Service-managed keys can give you the assurances of per tenant and per subscription keys, with segregation of duties and auditing, without the headache of managing keys. “But with BYOK, we're requesting customers get involved in significant way,” Plastina says. “That means setting up vaults, managing vaults; in some cases, that requires HSM-backed keys so they’re purchasing an HSM on premise, they have to run their own quorums for administrator’s smart cards and PINs, they have to save smartcards in the right place. It definitely raises the burden on them.”
Bring your own bank
If you’re considering whether bringing your own keys – which also means securing your own keys – is right for your business, the first question to ask is are you ready to become a bank, because you’ll have to run your key infrastructure with the same rigor, down to considering the travel plans of officers of the company. If you have three people authorized to use the smart card that gives access to your key, you don’t ever want to let all three of them on the same plane.

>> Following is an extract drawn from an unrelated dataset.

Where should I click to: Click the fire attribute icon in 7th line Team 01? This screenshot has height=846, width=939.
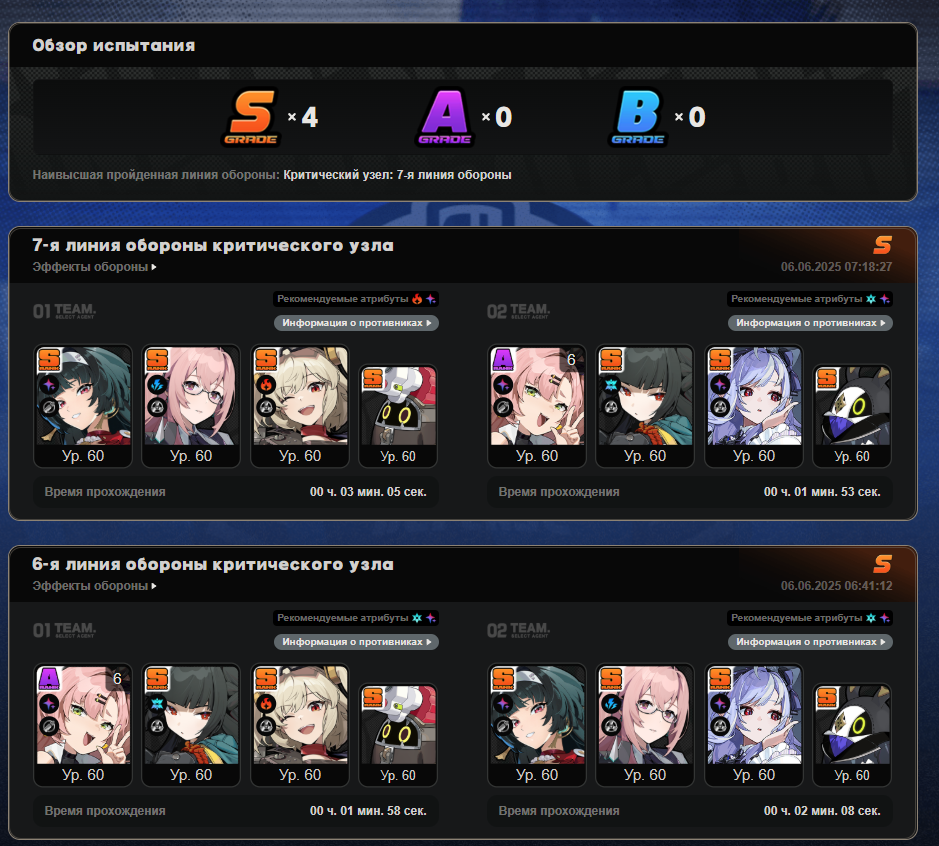click(x=417, y=299)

The burden of securing those keys means that although some Microsoft customers, particularly in the automotive industry, have opted for BYOK, “others say ‘we trust Microsoft is going to do the right thing’,” says Plastina. “They all start by saying ‘I want to be in control,’ but as they see the responsibility and they understand to what extreme lengths Microsoft taking this responsibility, they say ‘why don’t you just do it.’ They don't want to be the weaker link in a chain.”
Even some New York financial institutions, who initially wanted BYOK that ran against their own on-premises HSMs decided against that when they considered what could go wrong, says Rich. “An HSM could have been powered down, taking out a vast swathe of user base. They quickly got the idea that this is potentially a great denial of service attack that malicious insider or attacker performs on the company. These are our most sophisticated customers who are highly sensitive that this is a big responsibility but also a threat of potential destruction, whether that’s accidental or malicious.”